Kyril Bonfiglioli, the groundbreaking satirist whose writing The New Yorker described as ‘an unholy collaboration between P. G. Wodehouse and Ian Fleming,’ was truly a writer ahead of his time. In this hilarious novel, Bonfiglioli takes us back in time to an ironical maritime romp Master and Commander by way of Monty Python.

Inspired by a shotgun blast in the seat of his breeches, young Karli Van Cleef quits his native Holland to seek his fortune. He arrives in early Victorian London and soon he is turning a pretty profit. But Karli sees that true opportunity flowers in India’s fields of opium poppies and the treaty ports of the China coast. So he takes a berth in an opium clipper hell bent for the Indies.

It is a journey beset with perils. Karli is confronted by the mountainous seas, high piled plates of curry, and the ferocious penalties of the Articles of War. He survives the malice of the Boers, the hospitality of anthropophagi, and the horrors of Lancashire cooking. En route he acquires some interesting diseases, dangerous friends and enemies, a fortune, and a wife almost as good as new.

Fans and newcomers alike will revel in this picaresque tale of the early years of one of the men who helped make Britain great for a consideration.

The Mortdecai ABC

The novels of Kyril Bonfiglioli have achieved something like cult status since they were first published in the seventies. Admired by writers as different as Stephen Fry and Julian Barnes, Susan Hill and Craig Brown, they portray an unsettling world where louche characters perform unspeakable deeds while maintaining a life of apparent ease and sophistication.
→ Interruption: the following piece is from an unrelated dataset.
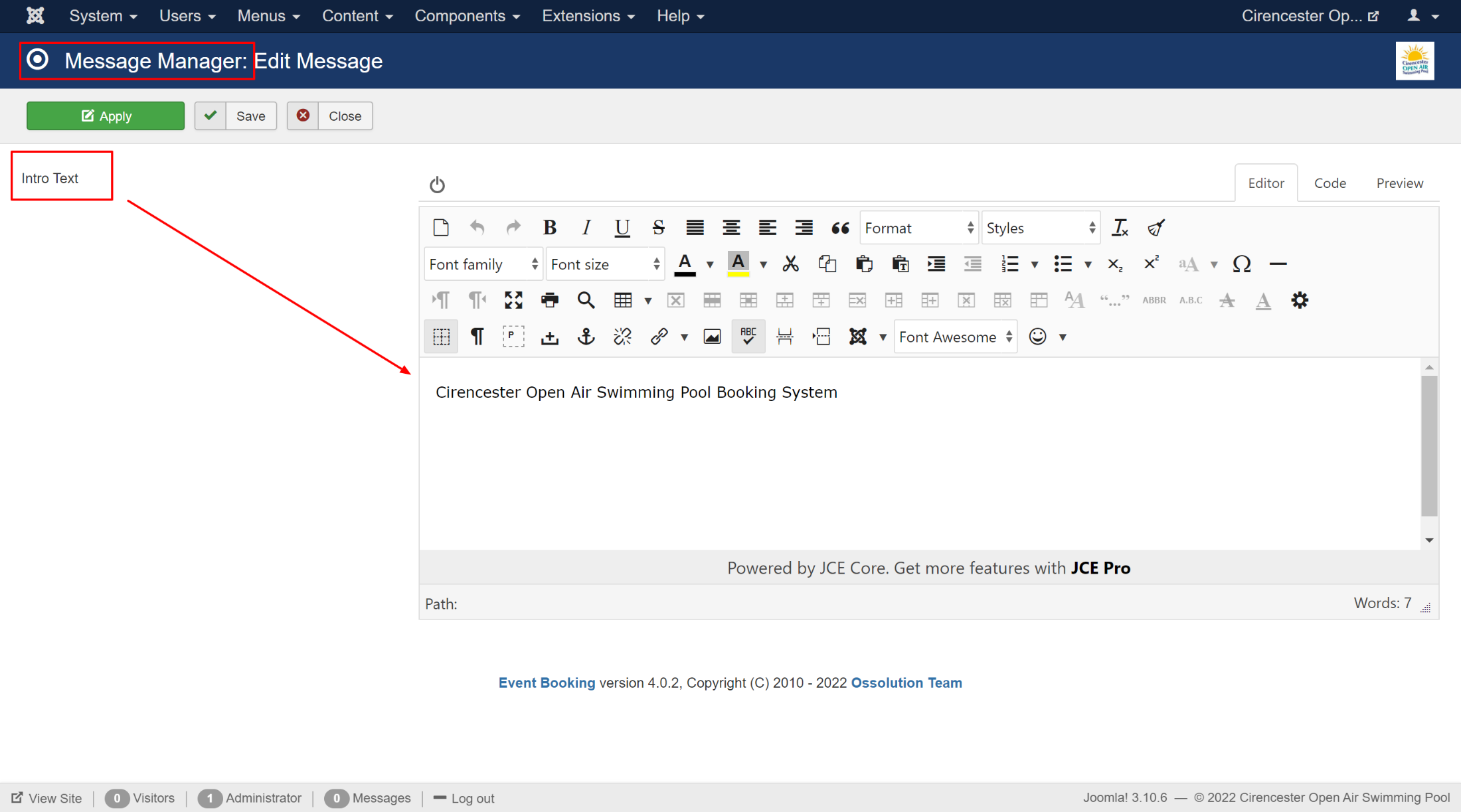Image resolution: width=1461 pixels, height=812 pixels.
Task: Click the fullscreen editor icon
Action: coord(513,300)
But who was this writer who shared the same profession art dealing as his main character, Charlie Mortdecai, and professed to share similar tastes and talents too? What lay behind the smokescreen that he chose to throw up? He was, he said, ‘abstemious in all things except drink, food, tobacco and talking’, ‘a dedicated marrier of beautiful women’ and ‘a fair shot with most weapons’. Using the ABC formula beloved by Kyril Bonfiglioli himself, Margaret Bonfiglioli his second wife has woven a fascinating portrait of this most enigmatic of writers and provided an intriguing guide to the books he wrote. The truth turns out to be scarcely more credible than the self descriptions. Of Italo Slovene descent, the son of a emigre antiquarian bookseller specializing in natural history, Bonfiglioli saw service as a regular soldier in West Africa before arriving at Oxford as a widower in the 1950s with two young children. After graduating, he set himself up as an art dealer in the city, at exactly the moment in the sixties brilliantly captured in the books when the art world was becoming truly trendy. It was then that he discovered his Tintoretto…
Margaret Bonfiglioli builds up a complex picture of a man who loved art and literature as much as he loved action, who fled from business to write books. As well as the ABC of his life and works, ‘The Mortdecai ABC‘ contains Bonfiglioli’s pungent editorials for ‘Science Fantasy’, the science fiction magazine he edited, a number of short stories that he never collected into a book, and some illuminating correspondence with his wife and children, and with his publishers. The result is a witty and unusual book that is the perfect guide, and tribute, to the world of Kyril Bonfiglioli.